The process will end next Friday with all faculties and study programmes at both campuses.

Last week the university also announced that it will not accept any walk-in applications.

ALSO READ: Unizulu won’t accept ‘walk-in’ students

‘The University of Zululand has a limited number of 3 900 spaces available for first-time students and has already issued offers to fill these spaces.

‘We will not accept walk-in candidates as per the instruction of the Department of Higher Education and Training (DHET). All applicants must have applied through the Central Applications Office (CAO).

‘Additional spaces for study will only become available should a student refuse to take up an offer to study,’ Unizulu said.

Last week Minister of Higher Education and Training, Hlengiwe Mkhize, said students who have not applied at any institution or NSFAS and are looking for a space in the post-school system, will be assisted through the CACH website which opened on 5 January and closes on 28 February.

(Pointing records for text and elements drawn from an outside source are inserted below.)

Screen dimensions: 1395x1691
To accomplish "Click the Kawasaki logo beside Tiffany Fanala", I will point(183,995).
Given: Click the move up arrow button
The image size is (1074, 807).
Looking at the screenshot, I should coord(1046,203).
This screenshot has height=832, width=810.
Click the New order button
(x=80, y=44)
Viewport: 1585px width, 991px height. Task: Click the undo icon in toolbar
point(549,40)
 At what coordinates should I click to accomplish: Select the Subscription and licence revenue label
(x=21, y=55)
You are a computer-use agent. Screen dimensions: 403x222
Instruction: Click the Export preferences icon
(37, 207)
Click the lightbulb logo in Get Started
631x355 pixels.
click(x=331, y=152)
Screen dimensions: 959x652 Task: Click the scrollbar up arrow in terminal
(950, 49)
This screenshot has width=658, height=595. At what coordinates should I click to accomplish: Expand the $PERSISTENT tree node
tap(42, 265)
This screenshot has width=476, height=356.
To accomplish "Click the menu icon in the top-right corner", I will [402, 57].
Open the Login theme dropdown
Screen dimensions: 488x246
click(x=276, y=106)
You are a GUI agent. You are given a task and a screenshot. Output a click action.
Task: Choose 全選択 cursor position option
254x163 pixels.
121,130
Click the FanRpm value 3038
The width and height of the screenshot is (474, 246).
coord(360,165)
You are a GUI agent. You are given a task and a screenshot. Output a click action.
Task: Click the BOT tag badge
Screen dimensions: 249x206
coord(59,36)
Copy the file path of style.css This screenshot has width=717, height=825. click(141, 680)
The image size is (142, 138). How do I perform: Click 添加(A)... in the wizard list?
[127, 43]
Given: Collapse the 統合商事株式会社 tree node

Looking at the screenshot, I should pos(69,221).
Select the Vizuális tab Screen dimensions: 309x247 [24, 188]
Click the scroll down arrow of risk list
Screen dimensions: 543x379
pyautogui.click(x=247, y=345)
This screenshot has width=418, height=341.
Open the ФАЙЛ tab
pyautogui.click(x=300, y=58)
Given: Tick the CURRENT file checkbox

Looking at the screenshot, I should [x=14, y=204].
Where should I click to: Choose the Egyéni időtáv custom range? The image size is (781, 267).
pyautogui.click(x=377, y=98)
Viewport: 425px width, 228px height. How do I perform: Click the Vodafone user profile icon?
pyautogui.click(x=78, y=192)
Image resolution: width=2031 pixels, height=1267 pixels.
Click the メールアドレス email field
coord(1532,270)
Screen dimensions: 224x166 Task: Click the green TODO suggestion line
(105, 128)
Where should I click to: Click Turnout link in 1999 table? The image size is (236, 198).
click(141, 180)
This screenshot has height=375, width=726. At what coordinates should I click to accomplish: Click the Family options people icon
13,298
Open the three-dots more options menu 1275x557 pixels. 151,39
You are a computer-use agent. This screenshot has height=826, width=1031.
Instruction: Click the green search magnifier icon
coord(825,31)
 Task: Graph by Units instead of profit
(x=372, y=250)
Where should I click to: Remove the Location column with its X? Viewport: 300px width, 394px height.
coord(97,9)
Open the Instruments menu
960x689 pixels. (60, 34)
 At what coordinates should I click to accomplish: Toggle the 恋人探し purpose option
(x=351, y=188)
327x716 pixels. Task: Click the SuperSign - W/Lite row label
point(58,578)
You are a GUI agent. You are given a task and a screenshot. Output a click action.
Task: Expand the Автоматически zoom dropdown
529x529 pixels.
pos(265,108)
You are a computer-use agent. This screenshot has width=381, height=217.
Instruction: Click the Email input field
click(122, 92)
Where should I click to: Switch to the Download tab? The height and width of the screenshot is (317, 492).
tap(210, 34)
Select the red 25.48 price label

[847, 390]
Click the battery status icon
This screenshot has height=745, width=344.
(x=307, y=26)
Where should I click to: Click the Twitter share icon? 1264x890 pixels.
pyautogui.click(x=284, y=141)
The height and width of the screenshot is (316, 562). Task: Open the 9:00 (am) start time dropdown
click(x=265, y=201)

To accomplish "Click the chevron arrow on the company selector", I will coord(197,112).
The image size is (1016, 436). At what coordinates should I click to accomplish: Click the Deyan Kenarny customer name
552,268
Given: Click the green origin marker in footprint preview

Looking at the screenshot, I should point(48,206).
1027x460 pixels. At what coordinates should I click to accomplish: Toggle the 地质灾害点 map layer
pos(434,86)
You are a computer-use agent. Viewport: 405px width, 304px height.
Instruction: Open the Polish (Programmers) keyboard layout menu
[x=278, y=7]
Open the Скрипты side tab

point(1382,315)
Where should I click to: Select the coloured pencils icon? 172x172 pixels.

Meanwhile, the South African Human Rights Commission (SAHRC) has called for calm as tensions rise over registration following President Jacob Zuma’s announcement in December of free education for the poor and working class.

‘The Commission has observed increasing tensions among several stakeholders in light of the current registration processes underway. It must be noted that the decision on free higher education does not increase the number of spaces that each institution of higher learning can afford to avail to students.

‘Those institutions should therefore not be compelled, directly or indirectly, to admit more students than the number of learning spaces that each of them can make available to students.

‘Overcrowding and stretching resources available at these institutions can have a negative impact on the very right of access to higher education that the country is trying to give poor students access to,’ SAHRC said.